• Document excerpt:
** BEGIN **
They feel betrayed because they were assured plausible deniability if this ever came out. The way it has worked out they have no cover at all. Never trust a white guy, especially if he is wearing a suit.


#4

I don't know about that. Yes, NSA are spies, but that doesn't just mean that they want to access all your private data. It also means, presumably, that they don't want other countries' spies to be able to access all your private data.
I can understand why NIST might have thought that the NSA would be on their side.


#5

Especially because there was a time when they were (at least the crypto side of the house, I assume that team eavesdropping was either less powerful at the time, or more confident that ‘eh, it’s not like anybody we can’t subpoena will get their act together, so who cares’). The whole DES S-box incident, where the NSA’s suspicious “No, you should use these arbitrary numbers instead of the other ones” turned out to be advice that prevented a then-publicly-unknown attack on the system, rather than malice.

NIST apparently didn’t notice the NSA going off the rails, if they are in fact feeling shocked and betrayed; but there was a time when the NSA thought that better cryptography was a national security thing, rather than being fixated on whatever acronym soup the unwholesome spawn of Total Information Awareness are going by these days…


#6

Hum surely that headline should be fixed? And not even because of the "the the" smile How about:

"This is a crypto standard that the NSA sabotaged"

We shouldn't stop re-examining the rest of them simply because Dual_EC_DRBG was spotted.


#7

I like this from the article's comments:

T. Traub from Arizona:

The NSA's meddling in public cryptographic communications
and standards has caused irreparable harm to the nation.
While the general public may be blissfully unaware of the
implications of compromised Internet security, the technology
industries certainly are not. Contracts are being canceled and
previously trusted relationships reevaluated.

Ultimately, what will emerge from the ashes of this tainted system is
multiple systems operating in parallel: the officially sanctioned,
compromised internet with full government scrutiny of all data, and
one or more shadow networks where the real trusted transactions take
place.
** END **
• Excerpted data:
** BEGIN **
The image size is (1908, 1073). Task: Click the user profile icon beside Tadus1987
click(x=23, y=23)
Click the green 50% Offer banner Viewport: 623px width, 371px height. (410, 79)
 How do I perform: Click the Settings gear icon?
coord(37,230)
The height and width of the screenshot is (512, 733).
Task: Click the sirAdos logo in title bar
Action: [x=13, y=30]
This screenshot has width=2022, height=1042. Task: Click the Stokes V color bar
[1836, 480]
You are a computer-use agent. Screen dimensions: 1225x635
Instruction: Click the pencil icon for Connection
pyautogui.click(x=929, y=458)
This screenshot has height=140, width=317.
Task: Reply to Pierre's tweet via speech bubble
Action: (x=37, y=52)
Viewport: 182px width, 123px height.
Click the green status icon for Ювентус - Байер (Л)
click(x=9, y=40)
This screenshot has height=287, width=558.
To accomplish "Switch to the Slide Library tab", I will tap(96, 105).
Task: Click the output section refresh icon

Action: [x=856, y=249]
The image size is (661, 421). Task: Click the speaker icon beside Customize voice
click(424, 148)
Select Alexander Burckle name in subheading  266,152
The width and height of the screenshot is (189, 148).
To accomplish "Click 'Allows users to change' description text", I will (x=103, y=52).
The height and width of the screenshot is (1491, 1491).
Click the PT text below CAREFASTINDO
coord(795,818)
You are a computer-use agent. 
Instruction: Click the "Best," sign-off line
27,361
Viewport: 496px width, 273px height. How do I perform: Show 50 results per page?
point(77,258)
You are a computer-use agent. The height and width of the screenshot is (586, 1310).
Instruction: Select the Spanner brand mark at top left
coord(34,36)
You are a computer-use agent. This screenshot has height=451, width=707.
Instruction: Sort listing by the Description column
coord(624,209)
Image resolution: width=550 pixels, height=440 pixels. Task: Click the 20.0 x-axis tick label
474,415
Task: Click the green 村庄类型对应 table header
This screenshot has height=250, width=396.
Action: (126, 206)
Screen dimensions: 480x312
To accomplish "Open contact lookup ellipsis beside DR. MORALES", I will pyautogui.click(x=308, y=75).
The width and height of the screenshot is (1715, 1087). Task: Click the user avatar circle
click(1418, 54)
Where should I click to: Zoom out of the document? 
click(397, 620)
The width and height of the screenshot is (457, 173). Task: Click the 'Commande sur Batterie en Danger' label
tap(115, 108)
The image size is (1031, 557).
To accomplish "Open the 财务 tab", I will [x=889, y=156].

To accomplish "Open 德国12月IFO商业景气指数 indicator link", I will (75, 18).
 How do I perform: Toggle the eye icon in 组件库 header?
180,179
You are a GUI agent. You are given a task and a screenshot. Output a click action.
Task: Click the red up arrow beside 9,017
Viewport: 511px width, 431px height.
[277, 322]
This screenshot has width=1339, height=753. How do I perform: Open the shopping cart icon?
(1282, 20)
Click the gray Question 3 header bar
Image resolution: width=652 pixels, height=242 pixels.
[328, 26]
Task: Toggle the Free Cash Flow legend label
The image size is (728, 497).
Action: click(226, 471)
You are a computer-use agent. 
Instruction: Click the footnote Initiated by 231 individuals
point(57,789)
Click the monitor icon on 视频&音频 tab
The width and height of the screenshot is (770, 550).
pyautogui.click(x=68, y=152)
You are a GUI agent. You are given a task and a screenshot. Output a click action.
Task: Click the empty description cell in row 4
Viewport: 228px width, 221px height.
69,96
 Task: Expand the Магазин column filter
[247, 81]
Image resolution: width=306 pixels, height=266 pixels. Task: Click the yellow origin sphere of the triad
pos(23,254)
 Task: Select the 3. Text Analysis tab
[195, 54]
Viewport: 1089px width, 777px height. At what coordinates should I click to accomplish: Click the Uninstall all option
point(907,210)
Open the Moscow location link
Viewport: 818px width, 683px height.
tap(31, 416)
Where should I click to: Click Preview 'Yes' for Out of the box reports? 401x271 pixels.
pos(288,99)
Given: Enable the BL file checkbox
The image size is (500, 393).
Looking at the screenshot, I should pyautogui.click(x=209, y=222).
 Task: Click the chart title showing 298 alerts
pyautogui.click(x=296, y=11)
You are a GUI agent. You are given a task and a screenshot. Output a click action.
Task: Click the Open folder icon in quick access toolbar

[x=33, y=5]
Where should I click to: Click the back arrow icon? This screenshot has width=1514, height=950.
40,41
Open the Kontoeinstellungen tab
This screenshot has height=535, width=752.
** END **
Using the NSA comment thread, say whether each statement agrees with it, answering yes or no and quoting the deciding words: (a) The NSA's DES S-box advice turned out to block an attack rather than being malicious. (b) A commenter proposes the headline "This is the only crypto standard the NSA sabotaged". (c) The quoted reader comment says the technology industries are unaware of what compromised Internet security means. The rows have no connection to the NSA comment thread.

• Solution for this problem:
(a) Yes: "turned out to be advice that prevented a then-publicly-unknown attack on the system, rather than malice"
(b) No: "This is a crypto standard that the NSA sabotaged"
(c) No: "the technology industries certainly are not"